(Saved entries)
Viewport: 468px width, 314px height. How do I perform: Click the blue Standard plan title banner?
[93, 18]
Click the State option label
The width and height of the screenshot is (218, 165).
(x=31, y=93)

● **Task brief**
Repeat all the entries exactly as given.

● **Solution for this problem**
Viewport: 468px width, 314px height. How do I perform: Click the blue Standard plan title banner?
[93, 18]
Click the State option label
The width and height of the screenshot is (218, 165).
(x=31, y=93)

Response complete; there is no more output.